Indignação com a disparidade na atuação do Judiciário em casos semelhantes, porém de classes sociais distintas. Necessidade de aprovar proposições que aumentem a pena para crimes contra a ordem tributária, o sistema financeiro, bem como corrupção, estelionato e tráfico de drogas.

Autor
Fabiano Contarato (PT - Partido dos Trabalhadores/ES)
Nome completo: Fabiano Contarato
Casa
Senado Federal
Tipo
Discurso
Resumo por assunto
Atuação do Judiciário, Direito Penal e Penitenciário, Direitos Individuais e Coletivos:
  • Indignação com a disparidade na atuação do Judiciário em casos semelhantes, porém de classes sociais distintas. Necessidade de aprovar proposições que aumentem a pena para crimes contra a ordem tributária, o sistema financeiro, bem como corrupção, estelionato e tráfico de drogas.
Aparteantes
Magno Malta.
Publicação
Publicação no DSF de 10/04/2024 - Página 45
Assuntos
Outros > Atuação do Estado > Atuação do Judiciário
Jurídico > Direito Penal e Penitenciário
Jurídico > Direitos e Garantias > Direitos Individuais e Coletivos
Indexação
  • CRITICA, DISCRIMINAÇÃO, CLASSE SOCIAL, ATUAÇÃO, JUDICIARIO, DEFESA, NECESSIDADE, ALTERAÇÃO, CODIGO PENAL, CRIME CONTRA A ORDEM TRIBUTARIA, CRIME DO COLARINHO BRANCO, CRIME, CORRUPÇÃO, REGISTRO, TRATAMENTO, ISONOMIA CONSTITUCIONAL, ESTELIONATO, TRAFICO, ENTORPECENTE.

    O SR. FABIANO CONTARATO (Bloco Parlamentar da Resistência Democrática/PT - ES. Para discursar.) – Sr. Presidente, senhoras e senhores, hoje eu subo aqui a esta tribuna para relatar um fato e, ao mesmo tempo, para denunciar um fato que sempre me incomoda aqui nesta Casa.
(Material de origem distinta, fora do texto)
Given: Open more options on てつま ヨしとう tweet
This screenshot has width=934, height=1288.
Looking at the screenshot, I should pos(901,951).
    Na madrugada do dia 31 de março, Senador Girão, um motorista, conduzindo um veículo Porsche no valor de R$1,2 milhão, pratica um crime de trânsito que culmina com a morte de um motorista de aplicativo de 52 anos de idade. Ora, o que há de diferente nesse crime de trânsito, Sr. Presidente? O que há de diferente é que a mãe do motorista, um empresário de 24 anos, esteve no local, e ali aquele jovem foi liberado sem fazer o teste do etilômetro, sem ser autuado em flagrante. Ora, mas por que eu estou falando isso aqui hoje? É porque no Brasil existem duas Justiças, duas leis: uma Justiça que é para pobre, e aí nós temos o rigor, inclusive desta Casa; e uma Justiça que é para rico, em que aí nós temos a benevolência, inclusive com a aquiescência desta Casa.
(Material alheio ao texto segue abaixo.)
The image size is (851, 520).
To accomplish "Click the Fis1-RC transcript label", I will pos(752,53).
    Eu cito aqui alguns exemplos. A mesma juíza que negou a prisão preventiva, Sr. Presidente, para esse motorista do Porsche, essa a mesma juíza, em 2022, converteu a prisão em flagrante em preventiva de um homem que furtou um litro de conhaque e duas garrafas de vodca. Em 2021, o Tribunal de Justiça de São Paulo negou um pedido de habeas corpus em que um homem teve a prisão preventiva decretada por tentar furtar alimentos como carne-seca, avaliados aí em R$230 – vejam: mantendo-o na prisão. Em 2016, uma senhora de 62 anos teve sua prisão em flagrante convertida após furtar 12 frascos, 12 frascos de desodorante.

    Ora, o que há em comum nesses episódios que eu relato aqui e a Justiça do Porsche? O que há de comum com essa Justiça que, ao mesmo tempo, age com o rigor da lei para atender e atacar uma camada economicamente menos favorecida, mas é a mesma que libera, muitas vezes, inclusive, traficantes? Agora, o que nós aqui Parlamentares estamos fazendo?
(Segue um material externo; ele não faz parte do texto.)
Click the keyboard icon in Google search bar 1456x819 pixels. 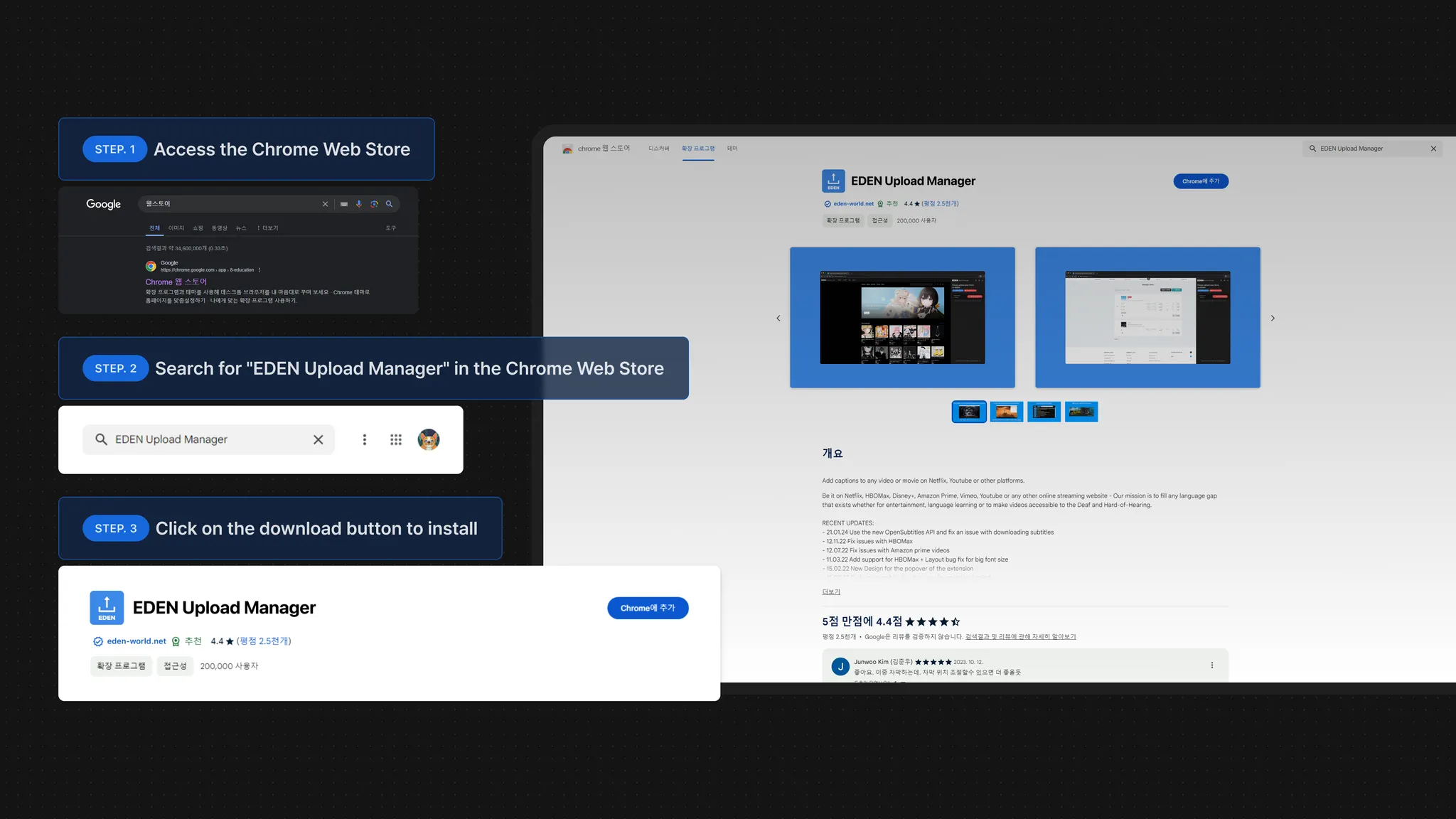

    Eu fico estarrecido como anda essa legislação! Eu fui Delegado de Trânsito por mais de dez anos. É inadmissível isso que aconteceu. É inadmissível sabem por quê? Porque o Código de Trânsito Brasileiro, no art. 277, tinha a seguinte redação: "todo condutor envolvido em acidente de trânsito ou que for alvo de fiscalização será submetido ao teste do etilômetro". Veja que o legislador utilizou o verbo "ser" com tamanha imperatividade que ele não falou "poderá ser", mas o que nós fizemos aqui? Nós porque eu não estava aqui, mas o que o Congresso Nacional fez, Senador Girão, Senador Magno Malta? Retirou o verbo "será" e colocou "poderá ser", justamente para beneficiar aquele playboy filho da classe média, da classe alta, para beneficiar esses motoristas de veículo importado. Não foi para atender a um clamor daquele motorista que está lá com aquele Chevette velho, muitas vezes com pneumáticos carecas, pois para esse é o rigor da lei, para esse até a forma como a polícia atua para que ele seja submetido ao teste é com rigor. Agora, para o filho do rico, é: "você sabe com quem você está falando?". Com o filho do rico, é a mãe que vai ao local do crime e retira o filho da cena do crime.

    Todos somos iguais perante a lei. Isso tem que nos inquietar. Nós não podemos perder a capacidade de indignação, porque esta é uma Casa que tem que legislar para todos. Ela não pode fazer um recorte socioeconômico para atender apenas a uma camada social.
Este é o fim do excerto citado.